Fairer Handel Siegel – eine kleine Übersicht

Bei Fairer Handel Siegel möchten wir euch im nachfolgenden eine Fairer Handel Siegel Übersicht geben. Diese sollte Dir dabei helfen, die fairer Handel Logos leicht zu erkennen. So kannst Du deine Einkäufe gerechter gestallten und Natur und Mensch dabei schützen. Wie alle Fans der fairtrade Produkte möchten wir Dir eine Alternative geben, die dir das gerechte Einkaufen ermöglicht und Natur und Mensch weltweit schützt.

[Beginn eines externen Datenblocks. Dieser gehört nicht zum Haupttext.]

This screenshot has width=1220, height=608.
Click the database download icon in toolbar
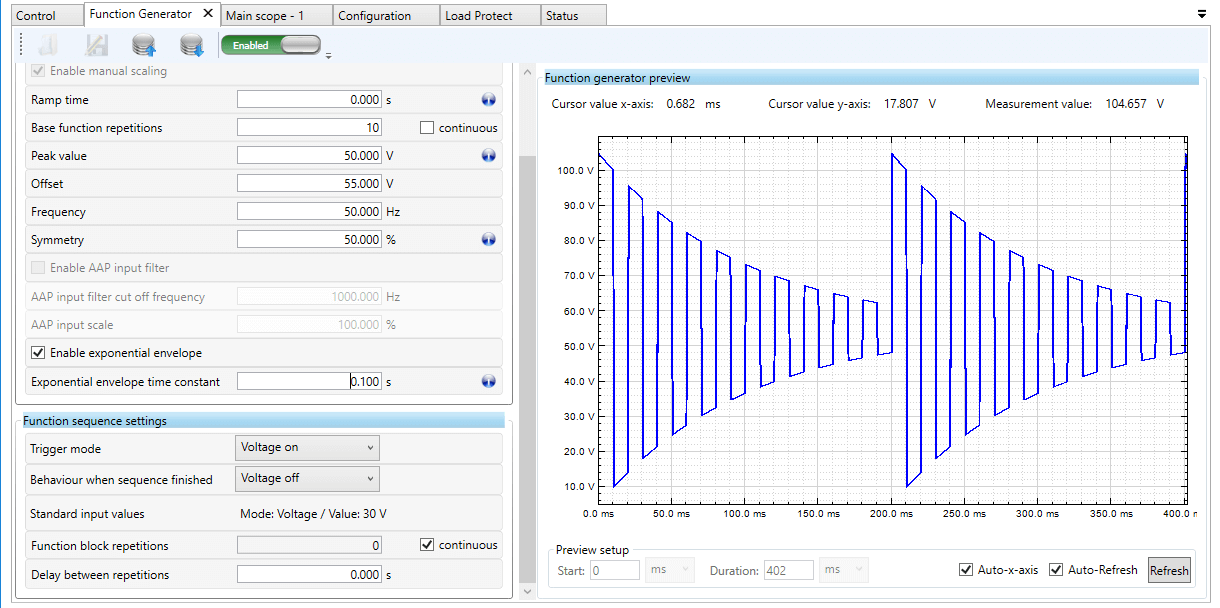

Continental Clothing Company / Earth Positive

Seit 1994 entwickelt, produziert und verkauft Continental unbedrückte T-Shirts und Jacken an diversen Handelskunden. Das fairer Handel Logo von Continental ist nicht so bekannt in Deutschland, aber das faires Siegel Earth Positiv ist dagegen eher bekannter. Das Unternehmen verfolgt eine hervorragende Vision, nämlich eine komplett kohlenstoffarme Arbeits-,Promo-, und Freizeitbekleidungsindustrie zu ermöglichen. Darüber hinaus setzt sich diese stark dafür ein, andere Unternehmen zu einem positiv Wandel im Bezug auf Geschäftsethik und Umweltschutz zu bewegen

 

Soziales

  • Mitglied der FWF (Fair Wear Foundation)

Ökologie

  • Alle Biobaumwollprodukte werden gemäß GOTS zertifiziert
  • Zertifiziert durch das Carbon Trust Footprint Label

Glaubwürdigkeit

  • Offenlegung der Unternehmensdaten im Rahmen einer Prüfung des Führungsmanagements
  • Kurze Infos über die Nachhaltigkeit sind auf den jeweiligen Produkten vorhanden und ausführlich auf der Homepage beschrieben

 

 

Hessnatur

Hessnatur wurde Mitte der 70er gegründet. Hessnatur ist ein deutsches Versandhaus für Naturtextilien mit firmeneigenem Label. Durch das unabhängige Institut für Marktökologie IMO ist Hessnatur berechtigt GOTS-zertifizierte Produkte in den Handel zu bringen. GOTS steht für Global Organic Textile Standard.

Das Unternehmen ist darüberhinaus Mitglied der Fair Wear Foundation FWF. Hessnatur hat den dort geltenden Arbeitsverhaltenskodex übernommen.

Hessnatur hat ein Managementsystem für Ökologie und Qualität sowie ein Managementsystem für die Sicherung von Sozialstandards. Zusätzlich hat das Unternehmen die hessnatur-Richtlinie für ökologische Standards und den Verhaltenskodex für Sozialstandards bei sich eingerichtet.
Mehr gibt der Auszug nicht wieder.